Dr. Kamran Khan, and Dr. Isaac Bogoch, infectious disease specialist.
As the Trinidad-based Caribbean Regional Public Health Agency (CARPHA) prepares to present a policy brief on the Zika virus to regional leaders during their Feb. 16-17 meeting in Belize, Toronto’s Caribbean Diaspora is being galvanized to make a difference by raising funds via GoFundMe.
The Camera is tackling Zika head-on to give health authorities in The Islands a fighting chance to beat this growing threat for the sake of unborn children, expectant mothers and all those suffering there as a result.
The Camera is asking our valued readers to support a special campaign to raise funds for that fight and to help provide medical expertise to the various governments that make up the Caribbean region.
Please visit gofundme.com/xtmy5drn to donate and share the link with as many people as you can.
While some Caribbean countries may be well placed to fight this threat, others are sparsely populated and rely heavily on tourism to fill their government coffers, a source of funds that could come to a sudden halt, adding to the financial onus of dealing with Zika.
The Camera’s decision to pitch in comes after the World Health Organization (WHO) declared Zika an International emergency, calling the mosquito-borne virus that’s rampaging through South and Central America and the Caribbean an “extraordinary event.”
The agency convened a closed-door emergency meeting of independent experts to assess the outbreak after noting a suspicious link between Zika’s arrival in Brazil last year and a surge in the number of babies born with abnormally small heads.

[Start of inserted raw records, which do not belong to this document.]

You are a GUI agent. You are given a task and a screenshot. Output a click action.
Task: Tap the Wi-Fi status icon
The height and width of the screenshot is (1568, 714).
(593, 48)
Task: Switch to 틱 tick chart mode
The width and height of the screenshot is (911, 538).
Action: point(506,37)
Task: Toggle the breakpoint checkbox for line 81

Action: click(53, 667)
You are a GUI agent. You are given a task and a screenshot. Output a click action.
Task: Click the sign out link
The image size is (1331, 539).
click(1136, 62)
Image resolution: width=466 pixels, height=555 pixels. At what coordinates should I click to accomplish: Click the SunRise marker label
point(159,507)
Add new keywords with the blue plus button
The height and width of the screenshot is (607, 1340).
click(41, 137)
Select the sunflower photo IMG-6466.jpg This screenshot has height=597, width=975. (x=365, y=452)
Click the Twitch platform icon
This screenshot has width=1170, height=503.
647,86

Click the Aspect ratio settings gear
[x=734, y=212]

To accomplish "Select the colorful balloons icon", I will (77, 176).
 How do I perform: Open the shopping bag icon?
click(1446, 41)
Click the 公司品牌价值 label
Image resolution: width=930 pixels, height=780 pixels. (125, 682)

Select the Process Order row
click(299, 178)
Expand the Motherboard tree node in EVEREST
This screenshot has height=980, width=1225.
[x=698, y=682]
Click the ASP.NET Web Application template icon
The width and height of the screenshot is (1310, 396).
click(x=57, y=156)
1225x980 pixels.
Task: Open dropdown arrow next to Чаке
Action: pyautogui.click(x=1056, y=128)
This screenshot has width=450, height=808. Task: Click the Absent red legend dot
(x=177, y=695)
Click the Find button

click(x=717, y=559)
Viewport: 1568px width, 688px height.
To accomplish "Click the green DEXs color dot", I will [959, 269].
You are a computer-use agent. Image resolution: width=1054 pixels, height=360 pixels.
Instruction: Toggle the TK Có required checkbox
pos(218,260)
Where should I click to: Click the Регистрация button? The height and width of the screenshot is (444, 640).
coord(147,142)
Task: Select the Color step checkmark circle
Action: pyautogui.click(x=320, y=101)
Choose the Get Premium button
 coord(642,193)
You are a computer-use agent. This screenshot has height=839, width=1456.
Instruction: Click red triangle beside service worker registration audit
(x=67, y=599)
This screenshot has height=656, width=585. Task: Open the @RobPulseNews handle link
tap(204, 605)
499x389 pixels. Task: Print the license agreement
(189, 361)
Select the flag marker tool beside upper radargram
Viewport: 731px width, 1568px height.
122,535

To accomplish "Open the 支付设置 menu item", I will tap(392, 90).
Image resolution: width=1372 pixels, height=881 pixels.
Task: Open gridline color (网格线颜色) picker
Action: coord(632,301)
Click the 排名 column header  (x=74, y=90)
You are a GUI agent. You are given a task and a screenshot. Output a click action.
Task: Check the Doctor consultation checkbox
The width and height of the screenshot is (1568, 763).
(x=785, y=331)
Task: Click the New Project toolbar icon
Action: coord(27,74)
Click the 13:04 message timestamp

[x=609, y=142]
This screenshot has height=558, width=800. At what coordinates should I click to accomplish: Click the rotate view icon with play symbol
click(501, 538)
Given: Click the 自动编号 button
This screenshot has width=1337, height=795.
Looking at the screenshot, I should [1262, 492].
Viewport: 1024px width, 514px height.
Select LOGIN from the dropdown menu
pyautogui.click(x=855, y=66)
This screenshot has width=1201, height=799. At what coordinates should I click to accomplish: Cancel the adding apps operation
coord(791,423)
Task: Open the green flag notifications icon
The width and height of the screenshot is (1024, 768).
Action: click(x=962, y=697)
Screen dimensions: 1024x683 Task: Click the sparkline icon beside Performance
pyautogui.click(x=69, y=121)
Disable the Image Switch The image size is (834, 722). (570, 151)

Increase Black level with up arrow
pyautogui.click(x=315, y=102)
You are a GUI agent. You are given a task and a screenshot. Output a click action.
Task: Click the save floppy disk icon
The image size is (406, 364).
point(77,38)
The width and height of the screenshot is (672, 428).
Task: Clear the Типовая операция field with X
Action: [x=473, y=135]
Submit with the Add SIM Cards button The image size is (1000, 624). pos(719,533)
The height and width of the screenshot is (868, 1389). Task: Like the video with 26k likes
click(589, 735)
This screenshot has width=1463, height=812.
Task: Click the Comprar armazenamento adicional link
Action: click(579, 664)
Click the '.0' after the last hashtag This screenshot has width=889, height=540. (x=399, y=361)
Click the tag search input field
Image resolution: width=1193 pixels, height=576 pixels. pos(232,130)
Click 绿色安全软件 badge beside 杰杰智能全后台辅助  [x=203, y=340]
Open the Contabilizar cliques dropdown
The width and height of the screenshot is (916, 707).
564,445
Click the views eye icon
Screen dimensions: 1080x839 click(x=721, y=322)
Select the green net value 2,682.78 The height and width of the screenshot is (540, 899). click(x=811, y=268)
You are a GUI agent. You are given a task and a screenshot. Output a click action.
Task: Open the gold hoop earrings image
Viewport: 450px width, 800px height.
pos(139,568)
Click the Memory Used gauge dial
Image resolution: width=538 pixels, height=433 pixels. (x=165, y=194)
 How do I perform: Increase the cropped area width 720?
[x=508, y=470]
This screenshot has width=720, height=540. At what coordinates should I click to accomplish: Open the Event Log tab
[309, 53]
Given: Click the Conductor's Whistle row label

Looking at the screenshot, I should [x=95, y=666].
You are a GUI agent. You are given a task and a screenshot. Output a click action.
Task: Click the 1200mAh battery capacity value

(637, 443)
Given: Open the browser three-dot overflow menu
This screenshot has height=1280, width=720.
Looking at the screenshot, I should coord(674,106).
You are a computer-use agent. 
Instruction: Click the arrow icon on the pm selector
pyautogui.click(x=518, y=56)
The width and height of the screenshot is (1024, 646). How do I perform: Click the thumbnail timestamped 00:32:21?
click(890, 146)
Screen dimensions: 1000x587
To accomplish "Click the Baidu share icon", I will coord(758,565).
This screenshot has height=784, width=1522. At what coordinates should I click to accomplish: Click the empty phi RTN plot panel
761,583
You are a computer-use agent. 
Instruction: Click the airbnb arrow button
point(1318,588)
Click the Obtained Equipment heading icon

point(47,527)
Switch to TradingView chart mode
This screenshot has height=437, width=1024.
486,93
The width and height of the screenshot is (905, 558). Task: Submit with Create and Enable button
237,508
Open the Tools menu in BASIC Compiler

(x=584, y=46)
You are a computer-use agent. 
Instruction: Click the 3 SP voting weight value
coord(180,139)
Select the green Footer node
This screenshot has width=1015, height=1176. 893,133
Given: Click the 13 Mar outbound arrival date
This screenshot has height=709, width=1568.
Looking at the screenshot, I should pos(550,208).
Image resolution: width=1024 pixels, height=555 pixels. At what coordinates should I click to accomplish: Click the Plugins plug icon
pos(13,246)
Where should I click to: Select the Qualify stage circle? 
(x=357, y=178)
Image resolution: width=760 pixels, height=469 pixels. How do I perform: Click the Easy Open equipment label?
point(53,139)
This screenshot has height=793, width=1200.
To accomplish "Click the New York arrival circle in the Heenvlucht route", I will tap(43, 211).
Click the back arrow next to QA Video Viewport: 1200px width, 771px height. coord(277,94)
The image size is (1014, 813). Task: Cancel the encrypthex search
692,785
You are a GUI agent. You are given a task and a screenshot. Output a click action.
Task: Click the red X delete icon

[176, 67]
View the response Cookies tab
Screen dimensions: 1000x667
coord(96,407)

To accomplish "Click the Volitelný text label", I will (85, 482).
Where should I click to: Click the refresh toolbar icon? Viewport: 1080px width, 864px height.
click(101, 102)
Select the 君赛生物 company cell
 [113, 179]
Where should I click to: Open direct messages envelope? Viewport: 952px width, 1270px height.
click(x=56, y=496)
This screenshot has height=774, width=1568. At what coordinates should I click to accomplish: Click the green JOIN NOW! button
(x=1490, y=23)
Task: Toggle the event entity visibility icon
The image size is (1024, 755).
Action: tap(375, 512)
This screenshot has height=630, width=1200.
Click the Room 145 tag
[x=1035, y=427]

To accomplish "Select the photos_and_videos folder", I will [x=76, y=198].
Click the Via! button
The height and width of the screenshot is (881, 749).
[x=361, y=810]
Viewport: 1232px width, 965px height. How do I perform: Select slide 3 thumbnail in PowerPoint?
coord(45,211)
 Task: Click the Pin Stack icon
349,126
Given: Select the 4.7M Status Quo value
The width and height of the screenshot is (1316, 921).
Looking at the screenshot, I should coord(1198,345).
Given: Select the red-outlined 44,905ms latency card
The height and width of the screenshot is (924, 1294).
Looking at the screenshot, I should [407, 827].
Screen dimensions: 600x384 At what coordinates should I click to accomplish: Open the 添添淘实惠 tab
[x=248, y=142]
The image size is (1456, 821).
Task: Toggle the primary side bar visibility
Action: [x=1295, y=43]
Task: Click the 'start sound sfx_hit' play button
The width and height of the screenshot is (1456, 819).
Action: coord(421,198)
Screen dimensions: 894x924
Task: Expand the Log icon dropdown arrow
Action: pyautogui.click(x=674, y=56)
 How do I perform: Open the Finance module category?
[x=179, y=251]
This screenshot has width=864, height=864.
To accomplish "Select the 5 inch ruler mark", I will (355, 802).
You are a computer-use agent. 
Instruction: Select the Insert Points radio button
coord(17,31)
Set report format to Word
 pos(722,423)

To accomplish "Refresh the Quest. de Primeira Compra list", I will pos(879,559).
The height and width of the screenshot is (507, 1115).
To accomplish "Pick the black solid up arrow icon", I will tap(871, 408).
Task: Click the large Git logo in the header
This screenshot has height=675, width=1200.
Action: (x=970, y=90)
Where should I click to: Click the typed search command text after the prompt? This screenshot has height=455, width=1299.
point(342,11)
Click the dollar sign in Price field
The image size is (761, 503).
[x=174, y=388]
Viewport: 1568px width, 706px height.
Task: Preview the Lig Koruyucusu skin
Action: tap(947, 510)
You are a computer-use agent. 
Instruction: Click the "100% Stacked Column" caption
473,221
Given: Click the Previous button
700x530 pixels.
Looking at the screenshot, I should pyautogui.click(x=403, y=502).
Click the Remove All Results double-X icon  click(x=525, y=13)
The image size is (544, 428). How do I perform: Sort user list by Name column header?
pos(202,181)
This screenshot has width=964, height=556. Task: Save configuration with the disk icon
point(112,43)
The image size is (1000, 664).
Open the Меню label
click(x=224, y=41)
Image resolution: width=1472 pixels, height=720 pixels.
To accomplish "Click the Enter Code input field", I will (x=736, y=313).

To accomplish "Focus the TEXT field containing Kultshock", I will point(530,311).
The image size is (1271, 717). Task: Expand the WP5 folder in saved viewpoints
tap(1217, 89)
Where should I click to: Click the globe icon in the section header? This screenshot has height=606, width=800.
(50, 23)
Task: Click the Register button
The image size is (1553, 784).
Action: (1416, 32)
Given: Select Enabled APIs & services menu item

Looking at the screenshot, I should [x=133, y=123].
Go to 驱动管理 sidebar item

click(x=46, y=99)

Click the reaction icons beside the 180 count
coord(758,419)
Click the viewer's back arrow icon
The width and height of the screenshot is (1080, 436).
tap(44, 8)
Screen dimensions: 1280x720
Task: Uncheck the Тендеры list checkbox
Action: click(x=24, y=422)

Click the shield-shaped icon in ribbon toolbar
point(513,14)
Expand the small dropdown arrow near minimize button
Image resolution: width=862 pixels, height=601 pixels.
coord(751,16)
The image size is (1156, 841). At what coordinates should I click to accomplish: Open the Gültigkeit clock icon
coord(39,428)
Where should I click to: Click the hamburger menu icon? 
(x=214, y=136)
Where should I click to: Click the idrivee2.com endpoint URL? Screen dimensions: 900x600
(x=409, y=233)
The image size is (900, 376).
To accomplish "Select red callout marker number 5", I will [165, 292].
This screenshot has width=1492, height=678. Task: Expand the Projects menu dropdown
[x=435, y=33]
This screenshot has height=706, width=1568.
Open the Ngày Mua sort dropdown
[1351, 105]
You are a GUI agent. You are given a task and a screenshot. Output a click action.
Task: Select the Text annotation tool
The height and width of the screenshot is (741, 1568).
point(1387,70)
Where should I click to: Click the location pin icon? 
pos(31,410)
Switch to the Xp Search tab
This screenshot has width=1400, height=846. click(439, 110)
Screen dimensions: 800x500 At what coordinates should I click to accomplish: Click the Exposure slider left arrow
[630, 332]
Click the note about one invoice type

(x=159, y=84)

Dr. Kamran Khan at St. Michael’s Hospital in Toronto has noted in a research letter published in The Lancet that “The summer Olympic Games in Brazil in August heighten the need for awareness of this emerging virus.”
Khan, associate professor, Department of Medicine, Faculty of Medicine, U of T. pointed out there is no vaccine or antiviral therapy yet available. Possible interventions include personal protection (i.e. insect repellent); daytime avoidance of mosquito bites, especially by pregnant woman until more is known about the association between Zika virus infection and microcephaly and community-level mosquito surveillance and control measures.
The virus is not expected to be carried by mosquitoes in Canada as we lack the warm-weather species that do carry it.
Zika is generally a mild illness, spread by a day-biting mosquito. However, there is a worrisome but as yet unproven association of infected mothers in Brazil giving birth to babies with small heads and underdeveloped brains, Khan, the practising infectious disease physician at St. Michael’s Hospital said.
There has been a 20-fold increase in the number of babies born with this condition since Zika first appeared in Brazil in May 2015.
Dr. Isaac Bogoch, a tropical infectious disease specialist at Toronto General Hospital who contributed to the study said, “Things don’t happen in isolation anymore. Infections from the farthest corners of the world can quickly arrive on our doorstep.”
The WHO announcement enables emergency funding for research and prevention measures across the globe. It should empower a more global reaction to the outbreak.
WHO is not calling for trade or travel restrictions. Instead the declaration is focused on spurring collaborative research and awareness of the dangers of the Zika virus.
Zika re-emerged after lying mostly dormant since the late 1940’s and early ‘50’s. It is a health emergency today because doctors are connecting the mosquito transmitted virus to microcephaly.
Most of the population is not at risk of long-term complications. Only one fifth with the infection will have minor symptoms (rash, joint pain, pink eyes, fever), which will resolve on their own.